Würden wir uns neben sie setzen, als wäre sie ein alter Freund und ein Gespräch mit ihr beginnen könnte es so aussehen:


"Hallo Bestie in uns, wie geht es dir? Warum musst du so laut schreien? Warum musst du beleidigen, die Welt verfluchen und alles verneinen? Warum siehst du überall Gewalt und Leid? Warum fürchtest du dich vor anderen Menschen, warum bist du so kalt und auch dein eigentlich so starkes Herz?"


"Ich fühle mich verloren, so einsam und schwach. Glaube das mich alle Welt hasst. Hier lacht man mich aus, hier glaubt man mir kein Wort. Egal, was ich mache, die Schuld trage ich. Ich fühle mich unsicher, schlafe kaum und bin immer gereizt. Menschenmengen machen mich krank, ich fühl mich da einfach nicht frei. Denn weißt du, als ich noch klein war und noch ganz normal, hab ich so verdammt viel Scheiße erfahren. Am Anfang hab ich mich verteidigt - eben ganz normal. Aber irgendwann hörte es nicht auf...Ich meine diese Qualen. Weißt du, wenn du ständig gedemütigt wirst, ständig hörst, das du nichts kannst... Wenn du unerwartet zu jedem erdenklichen Augenblick geschlagen wirst, von Menschen die sich deine Liebsten nennen, dann krampfst du zusammen...Irgendwann. Zumindest ging es mir so, dir deiner ineren Bestie.

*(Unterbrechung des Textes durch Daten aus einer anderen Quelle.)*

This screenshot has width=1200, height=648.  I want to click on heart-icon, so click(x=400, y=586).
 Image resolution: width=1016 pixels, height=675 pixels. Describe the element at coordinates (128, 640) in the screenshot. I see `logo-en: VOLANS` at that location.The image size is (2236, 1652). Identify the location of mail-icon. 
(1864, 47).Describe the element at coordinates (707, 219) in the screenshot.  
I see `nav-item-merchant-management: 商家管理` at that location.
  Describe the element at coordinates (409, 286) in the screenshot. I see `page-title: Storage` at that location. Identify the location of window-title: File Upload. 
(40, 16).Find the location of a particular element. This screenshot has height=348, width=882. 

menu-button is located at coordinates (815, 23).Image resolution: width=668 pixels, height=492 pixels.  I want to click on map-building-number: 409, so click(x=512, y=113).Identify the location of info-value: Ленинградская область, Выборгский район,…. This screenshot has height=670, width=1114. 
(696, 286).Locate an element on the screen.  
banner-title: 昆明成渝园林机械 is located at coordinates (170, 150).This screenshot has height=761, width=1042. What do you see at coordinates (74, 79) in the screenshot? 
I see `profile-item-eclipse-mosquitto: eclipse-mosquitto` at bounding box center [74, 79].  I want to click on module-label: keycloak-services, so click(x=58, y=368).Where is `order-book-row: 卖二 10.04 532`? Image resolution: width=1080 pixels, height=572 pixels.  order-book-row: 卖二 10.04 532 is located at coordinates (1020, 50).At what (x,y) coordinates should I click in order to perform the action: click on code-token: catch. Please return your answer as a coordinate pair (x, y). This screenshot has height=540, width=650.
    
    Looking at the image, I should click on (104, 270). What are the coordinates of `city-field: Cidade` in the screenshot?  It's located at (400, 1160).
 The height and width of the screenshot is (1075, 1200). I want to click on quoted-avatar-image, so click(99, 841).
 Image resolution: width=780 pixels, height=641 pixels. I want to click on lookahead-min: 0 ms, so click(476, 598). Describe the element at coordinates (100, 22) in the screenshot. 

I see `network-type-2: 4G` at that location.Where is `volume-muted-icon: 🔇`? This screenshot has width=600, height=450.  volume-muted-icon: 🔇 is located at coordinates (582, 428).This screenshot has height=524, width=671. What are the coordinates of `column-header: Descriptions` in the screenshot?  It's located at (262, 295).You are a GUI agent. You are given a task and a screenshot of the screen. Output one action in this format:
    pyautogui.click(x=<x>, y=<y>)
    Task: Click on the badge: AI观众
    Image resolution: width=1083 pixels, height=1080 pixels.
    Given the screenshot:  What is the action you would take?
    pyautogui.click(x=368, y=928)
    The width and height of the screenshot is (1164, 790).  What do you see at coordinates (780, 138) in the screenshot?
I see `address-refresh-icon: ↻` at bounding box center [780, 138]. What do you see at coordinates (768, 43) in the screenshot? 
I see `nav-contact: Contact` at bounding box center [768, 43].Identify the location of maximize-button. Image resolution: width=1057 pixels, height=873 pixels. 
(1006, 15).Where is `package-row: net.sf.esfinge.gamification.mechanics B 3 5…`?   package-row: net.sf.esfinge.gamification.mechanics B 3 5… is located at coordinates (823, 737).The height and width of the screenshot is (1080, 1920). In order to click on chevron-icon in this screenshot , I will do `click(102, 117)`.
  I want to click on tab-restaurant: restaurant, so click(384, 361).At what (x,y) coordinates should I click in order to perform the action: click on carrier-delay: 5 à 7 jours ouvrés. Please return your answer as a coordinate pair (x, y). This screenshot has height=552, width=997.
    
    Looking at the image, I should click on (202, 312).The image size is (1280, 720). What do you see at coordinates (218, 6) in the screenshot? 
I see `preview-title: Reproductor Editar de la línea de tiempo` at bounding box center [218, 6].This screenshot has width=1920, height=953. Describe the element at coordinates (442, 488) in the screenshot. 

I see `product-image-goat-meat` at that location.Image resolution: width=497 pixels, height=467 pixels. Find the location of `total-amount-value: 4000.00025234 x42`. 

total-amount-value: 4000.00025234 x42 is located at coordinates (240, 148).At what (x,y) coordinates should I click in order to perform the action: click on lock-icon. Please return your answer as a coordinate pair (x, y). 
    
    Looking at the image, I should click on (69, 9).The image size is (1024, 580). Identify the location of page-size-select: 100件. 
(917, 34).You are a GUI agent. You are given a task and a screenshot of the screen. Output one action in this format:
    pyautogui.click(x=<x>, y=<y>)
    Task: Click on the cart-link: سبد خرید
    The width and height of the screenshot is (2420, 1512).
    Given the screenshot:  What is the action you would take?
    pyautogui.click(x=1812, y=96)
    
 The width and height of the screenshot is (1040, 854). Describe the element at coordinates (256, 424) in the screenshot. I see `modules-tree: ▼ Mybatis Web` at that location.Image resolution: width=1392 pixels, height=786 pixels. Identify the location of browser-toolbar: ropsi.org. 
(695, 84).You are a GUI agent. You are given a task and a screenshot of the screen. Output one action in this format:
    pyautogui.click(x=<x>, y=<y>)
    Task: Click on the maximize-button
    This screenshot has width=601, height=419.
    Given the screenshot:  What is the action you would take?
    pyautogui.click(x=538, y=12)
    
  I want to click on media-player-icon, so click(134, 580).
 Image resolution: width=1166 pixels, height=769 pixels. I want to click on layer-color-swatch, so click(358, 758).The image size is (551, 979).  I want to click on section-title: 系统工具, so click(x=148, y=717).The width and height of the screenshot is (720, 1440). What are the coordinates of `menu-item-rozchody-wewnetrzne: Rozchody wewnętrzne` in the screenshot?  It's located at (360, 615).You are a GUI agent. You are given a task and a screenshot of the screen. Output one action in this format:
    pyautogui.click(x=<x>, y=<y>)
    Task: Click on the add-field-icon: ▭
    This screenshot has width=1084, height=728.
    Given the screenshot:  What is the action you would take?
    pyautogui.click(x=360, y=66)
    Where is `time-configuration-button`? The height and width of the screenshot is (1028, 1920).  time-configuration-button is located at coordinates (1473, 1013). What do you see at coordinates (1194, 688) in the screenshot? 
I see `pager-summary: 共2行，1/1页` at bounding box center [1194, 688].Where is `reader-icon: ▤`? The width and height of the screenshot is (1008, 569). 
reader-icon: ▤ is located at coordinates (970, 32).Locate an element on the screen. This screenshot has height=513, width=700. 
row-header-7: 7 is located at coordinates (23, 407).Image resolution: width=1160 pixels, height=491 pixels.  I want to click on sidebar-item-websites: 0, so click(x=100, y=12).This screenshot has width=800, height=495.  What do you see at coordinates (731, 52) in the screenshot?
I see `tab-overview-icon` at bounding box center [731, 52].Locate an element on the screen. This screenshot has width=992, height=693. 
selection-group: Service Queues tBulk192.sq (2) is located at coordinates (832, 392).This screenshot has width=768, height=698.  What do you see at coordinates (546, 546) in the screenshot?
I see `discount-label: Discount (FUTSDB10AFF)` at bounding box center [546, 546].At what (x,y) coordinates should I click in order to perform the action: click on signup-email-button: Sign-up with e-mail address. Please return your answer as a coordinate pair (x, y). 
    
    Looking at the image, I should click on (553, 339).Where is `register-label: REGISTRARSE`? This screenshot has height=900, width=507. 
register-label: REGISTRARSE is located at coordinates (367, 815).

Eigentlich weißt du, glaube bin ich nur der Ausdruck des menschlichen inneren Leids. Mich gibt es nur, weil andere nicht loslassen können. Und du irgendwie auch nicht, sonst wäre ich ganz normal. Deine kleine gehorsame Bestie, die dich in Notsituation beschützt, vor all den schrecklichen Dingen, die die Welt ins Ungleichgewicht drücken.


Stattdessen bin ich groß und vollkommen verwirrt. Kann mich nicht zügeln und Schwarz von Weiß nicht unterscheiden. Kann mich nicht kontrollieren, muss die ganze Zeit wild um mich greifen. Raste aus, wann immer sich die Gelegenheit bietet. Raste aus, wann immer ich ausatmen kann. Verdammt jetzt bin ich deine Bestie, die dich nicht mal vor dir selbst beschützen kann."



Die Bestie in uns. Ich glaube sie will uns eigentlich nur vor Gefahren beschützen. Doch wie alle Gegebenheiten im Leben, entwickelt man sich so, wie man trainiert wurde. Eine Bestie, die dazu trainiert wurde auf Unschuldige zu gehen, weil sie so schneller wachsen oder überhaupt zur Geltung kommen konnte, wird bei aufkommender Wut jeden, der so gar nichts mit der Situation oder dem in sich aufkommenden Schmerz zu tun hat angreifen. Da wird der Partner zum schlimmsten Feind, weil er vergessen hatte anzurufen oder den Müll rauszubringen. Das eigene Kind verwechselt man mit seinem inneren Sadisten und macht es verantwortlich für seine schlechte Laune und der Nachbar wird zur Testobjekt in Sachen ausgefeilte Methoden für Ignoranz und Schikane. Hat man die Bestie in eine bestimmte Richtung geschult, greift sie wahre Freunde an und geht mit Feinden ins Bett. Die Bestie.


Zum Glück kann man das Gelernte - wie in der Schule - vergessen, siehe die Sinus und Kosinus Berechnung oder Nominativ, Genitiv, Dativ, Akkusativ. So kann auch die Bestie lernen, dann böse Blicke zu werfen, wenn tatsächlich jemand das eigene Haar krümmen möchte. Dann Tische und Stühle umzuwerfen, wenn jemand mit Fäusten und Waffen, das eigene Leben beenden möchte und dann mit Ignoranz um sich werfen, wenn böse Worte versuchen das Selbstbewusstsein zu schwächen. Die Bestie in uns.